I found myself agreeing with the socialist Bernie Sanders that a trade deal should benefit our country, our working families, not CEOs of multi-national corporations looking for cheap labor, low corporate taxation, and no burdensome rules and regulations.

According to A. J. Cameron, “free trade is euphemism for moving jobs out of the U.S. with the intention of destroying the U.S. economy, in order to bring us into the One World Government fold. NAFTA and GATT were just warm-ups for TPP.” The concept of free trade is just a ruse to facilitate the redistribution of jobs to other countries. The U.S. loses because “free trade stifles employment and wage growth,” forcing more Americans to depend on government for daily subsistence. Cameron believes that “the corporate tax rate is artificially high to provide cover for globalists to offshore operations and jobs. They have created a problem and designed a solution that only profits them.”

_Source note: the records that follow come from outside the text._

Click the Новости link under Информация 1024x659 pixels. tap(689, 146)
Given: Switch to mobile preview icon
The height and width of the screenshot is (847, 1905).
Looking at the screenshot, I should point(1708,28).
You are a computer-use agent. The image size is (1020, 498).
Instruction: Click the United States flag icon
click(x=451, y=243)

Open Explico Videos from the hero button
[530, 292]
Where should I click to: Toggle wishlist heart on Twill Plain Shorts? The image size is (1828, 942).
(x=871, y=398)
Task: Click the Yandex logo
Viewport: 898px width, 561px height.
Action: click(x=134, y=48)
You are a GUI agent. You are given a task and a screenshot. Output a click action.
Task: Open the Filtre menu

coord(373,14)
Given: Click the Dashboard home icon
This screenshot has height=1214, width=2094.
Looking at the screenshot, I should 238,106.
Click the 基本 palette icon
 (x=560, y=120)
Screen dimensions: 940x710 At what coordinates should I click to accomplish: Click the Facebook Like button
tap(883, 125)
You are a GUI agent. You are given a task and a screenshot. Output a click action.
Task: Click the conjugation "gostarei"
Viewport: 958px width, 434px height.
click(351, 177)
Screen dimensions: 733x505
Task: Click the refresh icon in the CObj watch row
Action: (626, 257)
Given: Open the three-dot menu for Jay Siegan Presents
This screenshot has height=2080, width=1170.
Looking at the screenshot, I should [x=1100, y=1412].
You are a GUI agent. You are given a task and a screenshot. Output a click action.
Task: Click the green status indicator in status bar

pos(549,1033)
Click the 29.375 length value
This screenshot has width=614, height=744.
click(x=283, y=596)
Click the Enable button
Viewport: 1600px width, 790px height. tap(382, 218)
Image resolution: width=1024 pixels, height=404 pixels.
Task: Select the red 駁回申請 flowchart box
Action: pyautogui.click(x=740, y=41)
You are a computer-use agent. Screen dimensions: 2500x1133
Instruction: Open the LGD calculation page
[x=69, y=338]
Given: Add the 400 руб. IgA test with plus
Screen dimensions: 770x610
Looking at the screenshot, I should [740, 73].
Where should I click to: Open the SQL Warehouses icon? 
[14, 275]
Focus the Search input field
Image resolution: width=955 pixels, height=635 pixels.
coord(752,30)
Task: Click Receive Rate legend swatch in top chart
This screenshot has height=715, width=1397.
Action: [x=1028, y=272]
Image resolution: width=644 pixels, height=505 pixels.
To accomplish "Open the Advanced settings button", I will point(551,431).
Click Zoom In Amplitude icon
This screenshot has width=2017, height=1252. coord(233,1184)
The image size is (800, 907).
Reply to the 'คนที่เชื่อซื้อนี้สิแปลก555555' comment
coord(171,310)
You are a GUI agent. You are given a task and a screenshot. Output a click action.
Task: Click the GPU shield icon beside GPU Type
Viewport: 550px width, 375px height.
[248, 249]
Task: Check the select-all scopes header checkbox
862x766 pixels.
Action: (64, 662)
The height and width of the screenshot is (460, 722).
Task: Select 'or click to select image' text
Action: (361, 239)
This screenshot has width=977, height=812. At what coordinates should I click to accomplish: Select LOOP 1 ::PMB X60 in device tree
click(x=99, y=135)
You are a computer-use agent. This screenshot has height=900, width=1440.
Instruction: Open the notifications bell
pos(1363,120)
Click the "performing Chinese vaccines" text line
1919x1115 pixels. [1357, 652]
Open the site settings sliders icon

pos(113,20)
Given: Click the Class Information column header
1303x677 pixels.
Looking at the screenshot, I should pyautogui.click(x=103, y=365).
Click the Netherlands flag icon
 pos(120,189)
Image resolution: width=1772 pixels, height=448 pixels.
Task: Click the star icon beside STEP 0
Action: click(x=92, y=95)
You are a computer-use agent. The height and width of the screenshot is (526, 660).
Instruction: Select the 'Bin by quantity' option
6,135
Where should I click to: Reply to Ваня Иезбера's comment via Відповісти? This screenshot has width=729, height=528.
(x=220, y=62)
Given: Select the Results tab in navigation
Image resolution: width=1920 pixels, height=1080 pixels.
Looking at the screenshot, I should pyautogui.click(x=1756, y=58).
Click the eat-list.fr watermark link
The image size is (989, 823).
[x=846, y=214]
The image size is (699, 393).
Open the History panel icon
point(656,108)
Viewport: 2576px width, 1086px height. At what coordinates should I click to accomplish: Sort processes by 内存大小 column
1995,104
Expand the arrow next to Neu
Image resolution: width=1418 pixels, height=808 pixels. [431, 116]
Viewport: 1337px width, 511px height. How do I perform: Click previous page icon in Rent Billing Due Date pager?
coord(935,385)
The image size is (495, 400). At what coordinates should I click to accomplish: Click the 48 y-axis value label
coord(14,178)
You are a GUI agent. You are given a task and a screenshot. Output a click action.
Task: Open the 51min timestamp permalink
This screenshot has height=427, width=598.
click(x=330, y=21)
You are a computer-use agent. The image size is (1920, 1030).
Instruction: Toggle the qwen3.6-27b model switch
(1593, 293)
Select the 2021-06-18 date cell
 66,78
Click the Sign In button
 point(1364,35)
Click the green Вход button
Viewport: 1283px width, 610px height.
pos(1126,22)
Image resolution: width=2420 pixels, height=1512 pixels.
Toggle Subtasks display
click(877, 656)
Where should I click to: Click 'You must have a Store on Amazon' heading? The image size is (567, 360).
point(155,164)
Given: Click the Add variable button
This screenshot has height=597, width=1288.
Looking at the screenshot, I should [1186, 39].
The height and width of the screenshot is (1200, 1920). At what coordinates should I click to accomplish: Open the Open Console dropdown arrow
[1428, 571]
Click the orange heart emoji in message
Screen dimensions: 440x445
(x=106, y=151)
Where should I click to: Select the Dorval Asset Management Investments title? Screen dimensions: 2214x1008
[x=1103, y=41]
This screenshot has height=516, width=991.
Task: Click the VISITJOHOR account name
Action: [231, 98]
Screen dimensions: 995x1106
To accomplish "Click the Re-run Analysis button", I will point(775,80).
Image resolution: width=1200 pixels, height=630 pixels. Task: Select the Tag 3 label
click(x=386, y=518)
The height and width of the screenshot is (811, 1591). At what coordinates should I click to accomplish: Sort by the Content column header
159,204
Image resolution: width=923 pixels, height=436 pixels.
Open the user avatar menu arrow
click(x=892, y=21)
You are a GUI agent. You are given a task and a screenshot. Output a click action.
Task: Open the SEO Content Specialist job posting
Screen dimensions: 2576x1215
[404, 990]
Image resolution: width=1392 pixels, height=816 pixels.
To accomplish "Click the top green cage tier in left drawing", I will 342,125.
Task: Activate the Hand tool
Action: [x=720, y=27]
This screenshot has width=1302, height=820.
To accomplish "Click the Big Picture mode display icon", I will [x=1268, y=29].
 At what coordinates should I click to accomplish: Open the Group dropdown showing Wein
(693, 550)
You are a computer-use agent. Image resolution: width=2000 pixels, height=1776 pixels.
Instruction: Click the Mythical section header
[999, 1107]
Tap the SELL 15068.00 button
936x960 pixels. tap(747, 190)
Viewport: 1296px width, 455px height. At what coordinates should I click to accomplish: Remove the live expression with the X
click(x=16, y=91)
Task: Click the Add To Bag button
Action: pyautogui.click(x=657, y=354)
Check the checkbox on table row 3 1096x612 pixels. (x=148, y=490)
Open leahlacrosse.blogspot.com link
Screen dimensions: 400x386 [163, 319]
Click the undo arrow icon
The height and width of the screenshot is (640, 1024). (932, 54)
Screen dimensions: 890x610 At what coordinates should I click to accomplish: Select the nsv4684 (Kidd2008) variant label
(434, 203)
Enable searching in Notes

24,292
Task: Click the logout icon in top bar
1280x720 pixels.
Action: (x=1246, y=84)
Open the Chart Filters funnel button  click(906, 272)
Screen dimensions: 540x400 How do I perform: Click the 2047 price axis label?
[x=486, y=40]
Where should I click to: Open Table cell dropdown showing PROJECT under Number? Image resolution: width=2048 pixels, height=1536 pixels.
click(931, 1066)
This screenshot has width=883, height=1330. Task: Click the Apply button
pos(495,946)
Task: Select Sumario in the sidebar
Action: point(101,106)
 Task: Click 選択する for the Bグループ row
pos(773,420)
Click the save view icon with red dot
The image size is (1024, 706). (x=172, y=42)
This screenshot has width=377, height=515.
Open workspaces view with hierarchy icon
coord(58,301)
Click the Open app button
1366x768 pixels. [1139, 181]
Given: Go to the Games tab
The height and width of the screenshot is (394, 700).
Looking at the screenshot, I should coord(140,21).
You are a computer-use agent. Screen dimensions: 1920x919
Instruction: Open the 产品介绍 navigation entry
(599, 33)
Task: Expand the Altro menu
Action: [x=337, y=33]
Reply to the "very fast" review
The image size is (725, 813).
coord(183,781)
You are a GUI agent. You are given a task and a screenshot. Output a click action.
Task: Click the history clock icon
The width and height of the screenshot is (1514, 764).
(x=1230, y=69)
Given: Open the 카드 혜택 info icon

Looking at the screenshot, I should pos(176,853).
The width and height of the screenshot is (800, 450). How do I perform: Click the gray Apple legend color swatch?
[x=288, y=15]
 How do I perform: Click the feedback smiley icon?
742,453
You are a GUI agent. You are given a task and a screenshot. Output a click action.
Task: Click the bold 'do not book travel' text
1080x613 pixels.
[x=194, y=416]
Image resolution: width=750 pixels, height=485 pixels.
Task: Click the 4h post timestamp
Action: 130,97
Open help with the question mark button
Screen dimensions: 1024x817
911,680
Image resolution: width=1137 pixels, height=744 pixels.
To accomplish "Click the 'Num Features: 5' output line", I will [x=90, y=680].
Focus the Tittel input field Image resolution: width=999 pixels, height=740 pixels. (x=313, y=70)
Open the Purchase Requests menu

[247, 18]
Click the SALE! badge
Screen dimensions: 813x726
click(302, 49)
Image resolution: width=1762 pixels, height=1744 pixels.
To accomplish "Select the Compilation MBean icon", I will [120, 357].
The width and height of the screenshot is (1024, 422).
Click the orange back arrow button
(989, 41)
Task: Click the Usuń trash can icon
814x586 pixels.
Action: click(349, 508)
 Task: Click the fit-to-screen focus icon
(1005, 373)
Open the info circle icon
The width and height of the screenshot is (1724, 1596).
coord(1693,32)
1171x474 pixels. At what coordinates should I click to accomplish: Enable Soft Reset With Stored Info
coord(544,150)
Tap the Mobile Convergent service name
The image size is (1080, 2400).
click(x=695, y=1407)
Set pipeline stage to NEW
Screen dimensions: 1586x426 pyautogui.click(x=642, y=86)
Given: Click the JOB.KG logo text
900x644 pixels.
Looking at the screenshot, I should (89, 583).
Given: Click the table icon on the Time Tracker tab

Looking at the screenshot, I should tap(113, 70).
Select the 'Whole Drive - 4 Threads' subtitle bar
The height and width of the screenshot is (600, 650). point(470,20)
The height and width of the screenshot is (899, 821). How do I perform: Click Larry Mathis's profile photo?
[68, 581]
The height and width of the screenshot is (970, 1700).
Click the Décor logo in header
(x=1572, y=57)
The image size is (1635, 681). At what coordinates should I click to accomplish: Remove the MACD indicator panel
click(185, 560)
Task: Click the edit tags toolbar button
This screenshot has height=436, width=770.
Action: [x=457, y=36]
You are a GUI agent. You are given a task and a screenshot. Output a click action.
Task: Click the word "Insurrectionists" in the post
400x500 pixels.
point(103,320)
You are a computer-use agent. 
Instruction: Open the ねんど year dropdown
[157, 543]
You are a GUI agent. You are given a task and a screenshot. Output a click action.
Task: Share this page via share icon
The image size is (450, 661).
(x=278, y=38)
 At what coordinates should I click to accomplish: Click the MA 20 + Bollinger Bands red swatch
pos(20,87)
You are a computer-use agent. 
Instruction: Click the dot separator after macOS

Corporatist globalists win all around because of lower wages and job redistribution overseas where regulations and anti-pollution measures are lax or non-existent which allows them to pollute away. This flies in the face of their so-called concern for the environment and for green growth much touted business model.

China is not part of this “treaty” they call “partnership.” But there is a provision for a non-member nation to request membership into this “slush fund” for the corporatist elites.

Whether this profound crisis across the globe will motivate citizens to save the comatose patient called USA remains to be seen. The experimental global change to de-nationalize, to devolve us into multi-nation “partnerships” in the name of free trade, and the fundamental transformation of western societies will have deep and long-lasting consequences for generations to come.